> TASK MATERIAL
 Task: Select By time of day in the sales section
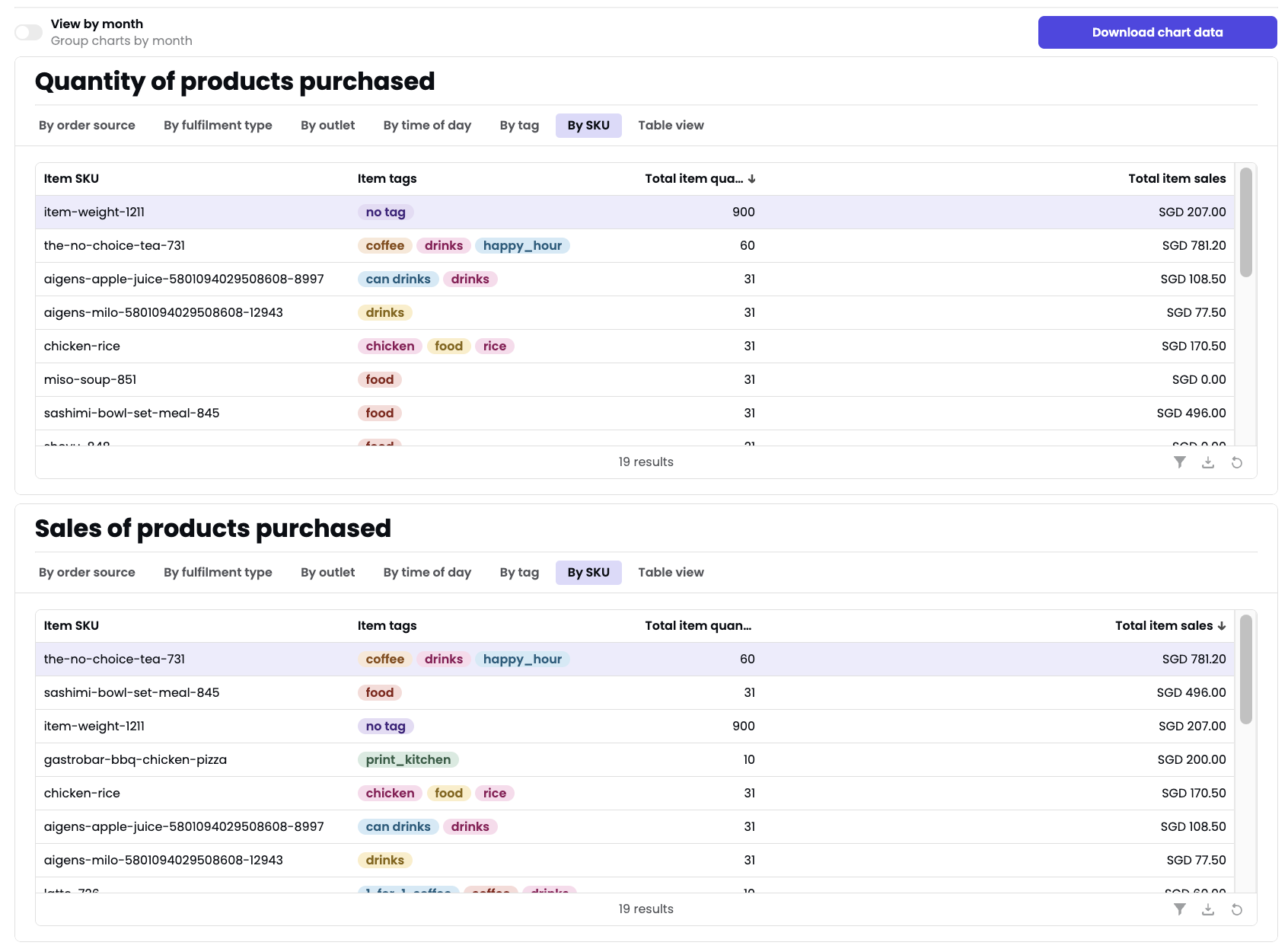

==

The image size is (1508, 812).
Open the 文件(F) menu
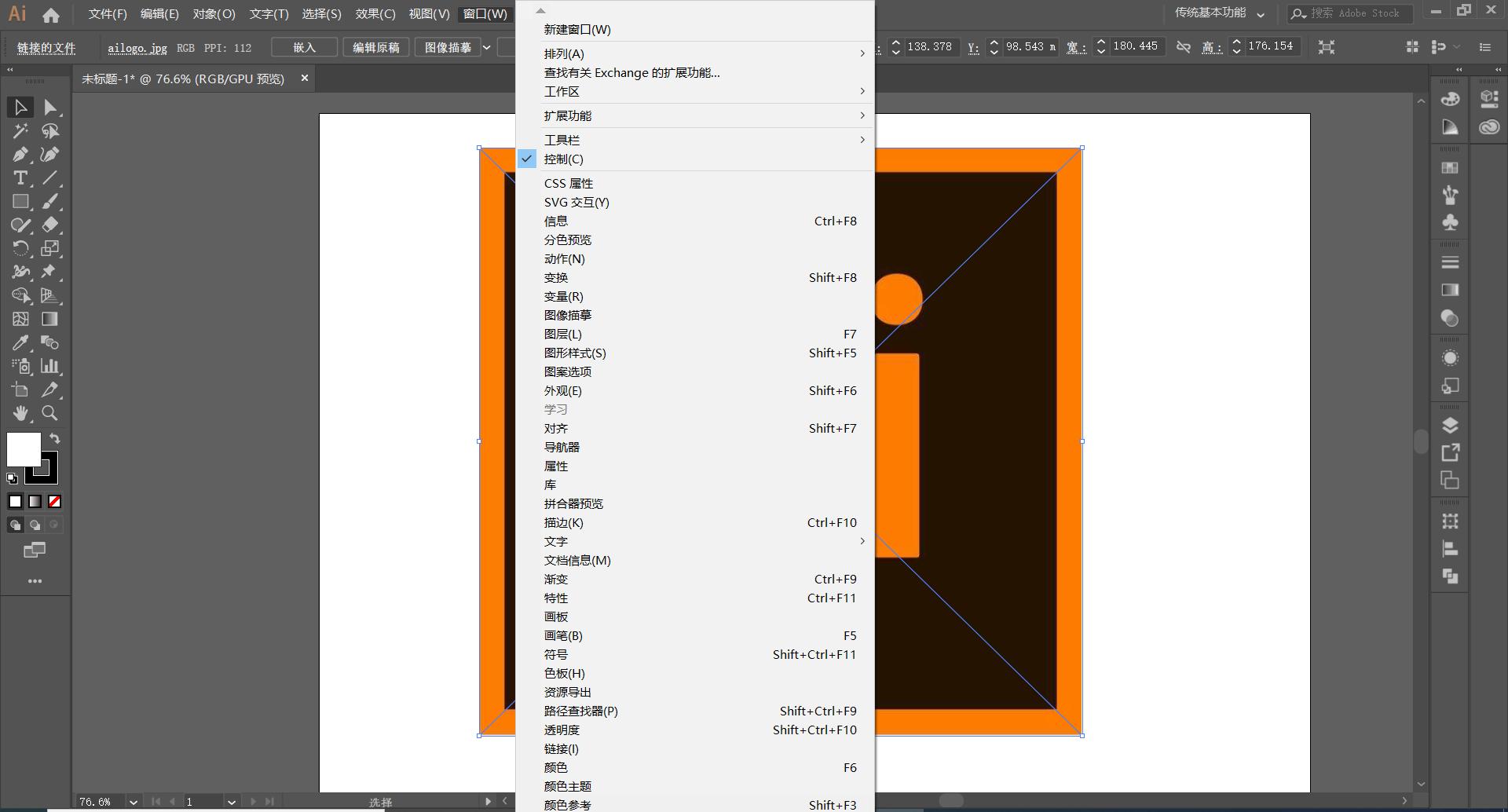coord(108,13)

* * *

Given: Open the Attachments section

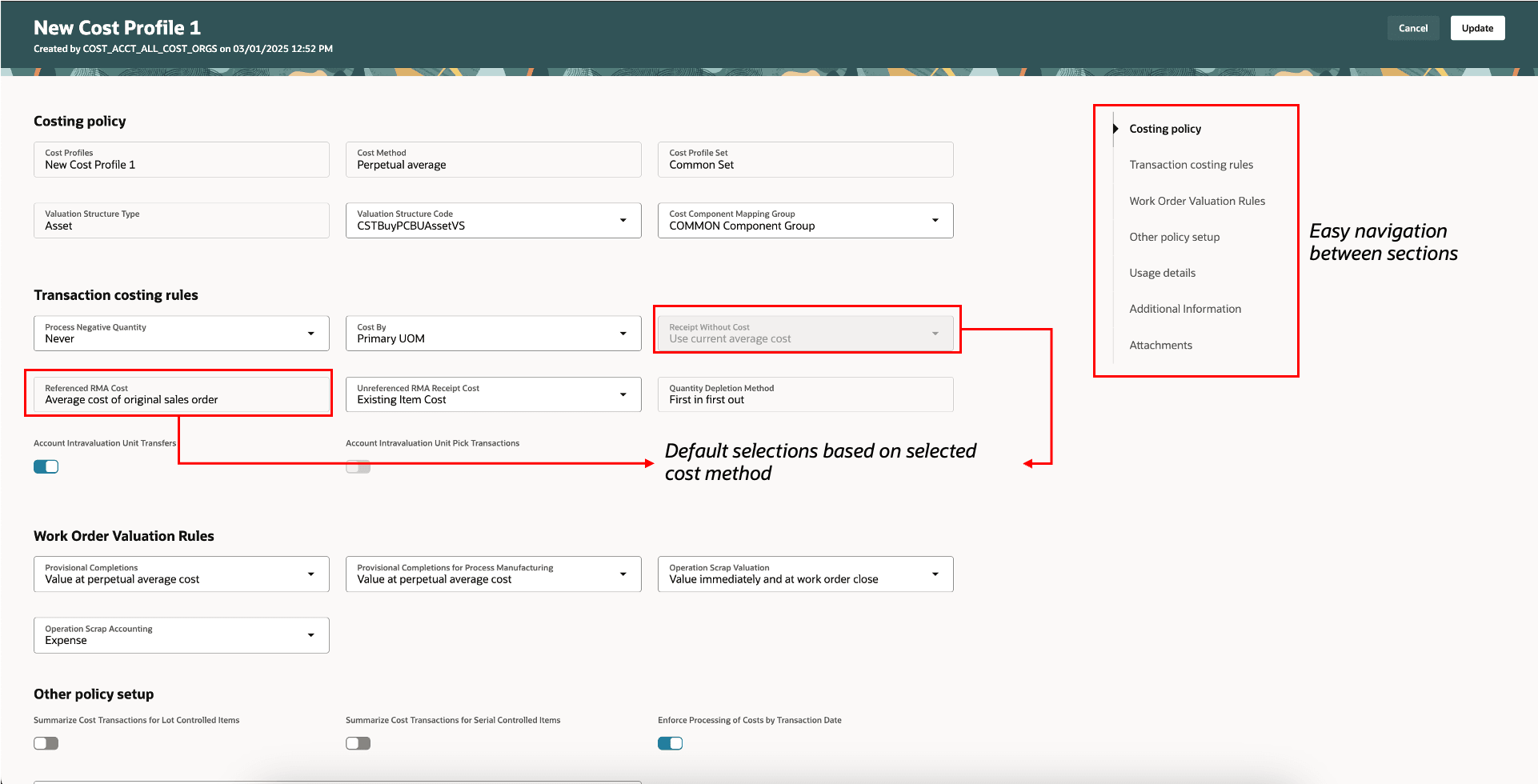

> WHAT THE TASK REQUIRES
Give only the number of lines in the material above that include the word "section".

> PROBLEM SOLUTION
2